Troylus and Cressida is much underlined throughout, and has the above note at the opening of the first Act. The reading a storm is persisted in in the Globe edition.

Pandarus. But to proove to you that Hellen loves him,
she came and puts me her white hand to his cloven chin.

Cressida.-Juno have mercy, how came it cloven?
ACT I [SCENE 2].

A most delicate touch-Juno being the Goddess of Childbirth.

Sith every action that hath gone before,
Whereof we have Record, Triall did draw
Bias and thwart, not answering the ayme :
And that unbodied figure of the thought
That gave 't surmised shape.

ACT I [SCENE 3].

The genius of Shakespeare was an in[n]ate universality-wherefore he had the utmost atchievement of human intellect prostrate beneath his indolent and kingly gaze. He could do easily Man's utmost. His plans of tasks to come were not of this world-if what he purposed to do hereafter would not in his own Idea "answer the aim" how tremendous must have been his Conception of Ultimates.
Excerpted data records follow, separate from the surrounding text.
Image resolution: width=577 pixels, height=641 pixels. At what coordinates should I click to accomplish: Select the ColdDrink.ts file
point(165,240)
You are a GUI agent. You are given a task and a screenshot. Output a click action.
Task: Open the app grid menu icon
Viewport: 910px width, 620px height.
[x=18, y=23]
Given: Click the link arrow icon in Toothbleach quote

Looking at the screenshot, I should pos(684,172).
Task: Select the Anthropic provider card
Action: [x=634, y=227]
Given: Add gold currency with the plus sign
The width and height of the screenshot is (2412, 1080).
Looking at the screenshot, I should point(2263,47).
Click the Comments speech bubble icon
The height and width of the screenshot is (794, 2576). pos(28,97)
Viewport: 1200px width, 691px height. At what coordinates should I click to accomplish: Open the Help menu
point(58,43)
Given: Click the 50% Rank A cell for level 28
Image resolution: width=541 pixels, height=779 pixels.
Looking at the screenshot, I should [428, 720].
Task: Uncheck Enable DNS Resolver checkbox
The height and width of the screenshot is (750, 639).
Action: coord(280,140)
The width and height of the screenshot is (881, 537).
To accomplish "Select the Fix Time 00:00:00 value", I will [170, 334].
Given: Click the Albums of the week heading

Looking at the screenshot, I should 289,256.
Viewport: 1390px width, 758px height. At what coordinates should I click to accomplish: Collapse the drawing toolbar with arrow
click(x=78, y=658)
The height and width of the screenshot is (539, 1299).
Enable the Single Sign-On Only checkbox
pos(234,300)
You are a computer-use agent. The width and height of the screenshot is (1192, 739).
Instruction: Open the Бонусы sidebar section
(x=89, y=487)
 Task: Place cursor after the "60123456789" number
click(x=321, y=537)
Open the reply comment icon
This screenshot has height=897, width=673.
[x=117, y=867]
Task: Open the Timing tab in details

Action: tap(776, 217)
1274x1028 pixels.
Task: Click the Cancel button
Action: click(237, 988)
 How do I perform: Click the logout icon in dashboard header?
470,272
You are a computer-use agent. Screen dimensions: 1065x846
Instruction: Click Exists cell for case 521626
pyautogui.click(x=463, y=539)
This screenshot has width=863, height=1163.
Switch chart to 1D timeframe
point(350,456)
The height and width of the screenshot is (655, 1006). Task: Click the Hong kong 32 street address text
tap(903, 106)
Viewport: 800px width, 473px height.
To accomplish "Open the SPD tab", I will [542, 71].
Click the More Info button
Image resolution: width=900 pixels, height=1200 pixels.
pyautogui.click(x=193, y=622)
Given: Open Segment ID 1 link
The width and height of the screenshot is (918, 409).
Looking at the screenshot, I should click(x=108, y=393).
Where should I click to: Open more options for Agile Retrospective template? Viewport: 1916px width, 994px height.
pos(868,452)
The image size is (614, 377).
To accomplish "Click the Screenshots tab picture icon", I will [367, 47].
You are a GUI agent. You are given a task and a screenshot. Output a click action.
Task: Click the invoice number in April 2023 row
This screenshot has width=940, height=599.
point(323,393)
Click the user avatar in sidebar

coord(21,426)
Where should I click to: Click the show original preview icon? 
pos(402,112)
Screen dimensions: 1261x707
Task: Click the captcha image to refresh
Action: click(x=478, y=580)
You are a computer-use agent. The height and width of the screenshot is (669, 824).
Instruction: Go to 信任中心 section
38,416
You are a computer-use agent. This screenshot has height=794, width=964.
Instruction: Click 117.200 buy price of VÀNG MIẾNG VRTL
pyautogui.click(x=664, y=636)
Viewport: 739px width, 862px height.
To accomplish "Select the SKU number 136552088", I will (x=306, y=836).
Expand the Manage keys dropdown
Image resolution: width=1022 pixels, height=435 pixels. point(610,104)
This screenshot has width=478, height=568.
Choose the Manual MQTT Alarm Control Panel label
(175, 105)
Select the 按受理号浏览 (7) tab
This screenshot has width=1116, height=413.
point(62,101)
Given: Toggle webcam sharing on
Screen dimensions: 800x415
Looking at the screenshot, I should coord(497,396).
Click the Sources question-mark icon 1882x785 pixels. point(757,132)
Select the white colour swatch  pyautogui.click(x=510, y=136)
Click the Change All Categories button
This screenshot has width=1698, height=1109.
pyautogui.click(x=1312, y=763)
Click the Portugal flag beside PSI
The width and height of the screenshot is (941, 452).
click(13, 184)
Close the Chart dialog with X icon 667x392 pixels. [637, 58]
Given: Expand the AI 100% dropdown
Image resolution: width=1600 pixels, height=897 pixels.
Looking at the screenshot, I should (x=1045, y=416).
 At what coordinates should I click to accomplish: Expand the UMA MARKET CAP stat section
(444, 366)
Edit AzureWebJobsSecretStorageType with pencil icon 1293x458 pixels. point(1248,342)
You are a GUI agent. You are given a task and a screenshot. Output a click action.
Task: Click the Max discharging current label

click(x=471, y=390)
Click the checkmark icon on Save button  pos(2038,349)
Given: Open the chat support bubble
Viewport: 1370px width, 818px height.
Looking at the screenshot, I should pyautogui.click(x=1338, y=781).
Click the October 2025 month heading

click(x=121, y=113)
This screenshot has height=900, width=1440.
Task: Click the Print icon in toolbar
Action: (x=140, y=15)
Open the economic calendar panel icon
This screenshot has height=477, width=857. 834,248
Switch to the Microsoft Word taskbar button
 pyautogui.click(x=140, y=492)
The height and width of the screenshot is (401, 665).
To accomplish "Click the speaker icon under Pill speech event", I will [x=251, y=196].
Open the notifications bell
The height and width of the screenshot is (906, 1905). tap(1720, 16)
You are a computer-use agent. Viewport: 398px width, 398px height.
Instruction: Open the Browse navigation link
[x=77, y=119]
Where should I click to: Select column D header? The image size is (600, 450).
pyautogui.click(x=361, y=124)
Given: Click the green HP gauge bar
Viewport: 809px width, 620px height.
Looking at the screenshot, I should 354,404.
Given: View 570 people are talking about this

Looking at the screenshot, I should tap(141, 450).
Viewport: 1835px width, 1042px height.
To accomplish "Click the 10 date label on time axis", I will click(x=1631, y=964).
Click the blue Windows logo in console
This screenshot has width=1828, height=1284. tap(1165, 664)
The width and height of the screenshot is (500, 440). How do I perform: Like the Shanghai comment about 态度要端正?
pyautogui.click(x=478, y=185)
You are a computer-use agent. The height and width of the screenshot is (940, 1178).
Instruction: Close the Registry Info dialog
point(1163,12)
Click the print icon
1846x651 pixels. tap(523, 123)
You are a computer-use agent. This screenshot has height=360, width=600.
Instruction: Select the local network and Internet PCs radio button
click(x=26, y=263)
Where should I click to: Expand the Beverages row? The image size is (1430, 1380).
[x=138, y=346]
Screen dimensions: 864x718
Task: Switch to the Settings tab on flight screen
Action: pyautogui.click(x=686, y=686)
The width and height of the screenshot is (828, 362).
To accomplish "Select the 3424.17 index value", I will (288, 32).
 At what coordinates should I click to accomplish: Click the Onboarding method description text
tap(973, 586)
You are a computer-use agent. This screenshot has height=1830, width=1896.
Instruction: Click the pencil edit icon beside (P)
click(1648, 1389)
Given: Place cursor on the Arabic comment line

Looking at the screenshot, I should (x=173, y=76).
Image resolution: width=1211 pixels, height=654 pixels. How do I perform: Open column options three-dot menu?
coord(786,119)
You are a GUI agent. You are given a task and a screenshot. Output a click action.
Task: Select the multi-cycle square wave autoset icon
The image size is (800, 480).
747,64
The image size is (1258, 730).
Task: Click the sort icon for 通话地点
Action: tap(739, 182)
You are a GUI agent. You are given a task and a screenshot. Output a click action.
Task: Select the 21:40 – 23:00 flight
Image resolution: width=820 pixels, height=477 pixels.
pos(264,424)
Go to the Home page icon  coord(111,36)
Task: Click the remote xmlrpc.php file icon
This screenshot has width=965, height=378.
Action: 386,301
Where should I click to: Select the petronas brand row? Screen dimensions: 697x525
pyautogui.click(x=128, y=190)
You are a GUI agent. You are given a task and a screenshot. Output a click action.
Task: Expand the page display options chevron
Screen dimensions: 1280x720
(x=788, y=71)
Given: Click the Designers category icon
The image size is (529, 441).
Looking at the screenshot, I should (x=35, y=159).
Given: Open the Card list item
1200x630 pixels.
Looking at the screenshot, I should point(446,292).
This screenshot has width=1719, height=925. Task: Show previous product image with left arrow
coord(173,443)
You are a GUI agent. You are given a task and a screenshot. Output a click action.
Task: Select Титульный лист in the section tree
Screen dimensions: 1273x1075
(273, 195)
Blunt wedges rive hard knots: the seeded Pride
That hath to this maturity blowne up

In ranke Achilles, must or now be cropt,

Or shedding breed a Nursery of like evil
To over-bulke us all.

ACT I [SCENE 3].

"Blowne up" &c. One's very breath while leaning over these pages is held for fear of blowing this line away -as easily as the gentlest breeze

Robs dandelions of their fleecy Crowns.

Sweete, rouse yourselfe; and the weake wanton Cupid
Shall from your necke unloose his amorous fould,

And like a dew drop from the Lyons mane,
Be shooke to ayrie ayre.

ACT III [SCENE 3]

Wherefore should this ayrie be left out?'

King Lear.2

Goneril.-You see how full of changes his age is...

ACT I, SCENE 1.

How finely is the brief of Lear's character sketched in this conference-from this point does Shakspeare spur him out to the mighty grapple-" the seeded pride that hath to this maturity blowne up" Shakspeare doth scatter abroad on the winds of Passion, where the germs take b[u]oyant root in stormy Air, suck lightning sap, and become voiced dragons-self-will and pride and wrath are taken at a rebound by his giant hand and mounted to the Clouds-there to remain and thunder

evermore

... though she's as like this, as a Crabbe's like an Apple,...

ACT I, SCENE 5.

"Thy fifty yet doth double five and twenty."

[LEAR, ACT II, SCENE 4]

Regan. Was he not companion with the riotous Knights
that tended upon my Father?

Gloster.-I know not Madam, 'tis too bad, too bad.
Bastard.-Yes Madam, he was of that consort.

ACT II, SCENE 1.

This bye-writing is more marvellous than the whole ripped up contents of Pernambuca-or any buca whatever-on the earth or in the waters under the earth.

1 Echo answers why? But it is left out of even the Globe edition, perhaps the best of the popular editions.

King Lear is copiously marked throughout, but has only these three notes.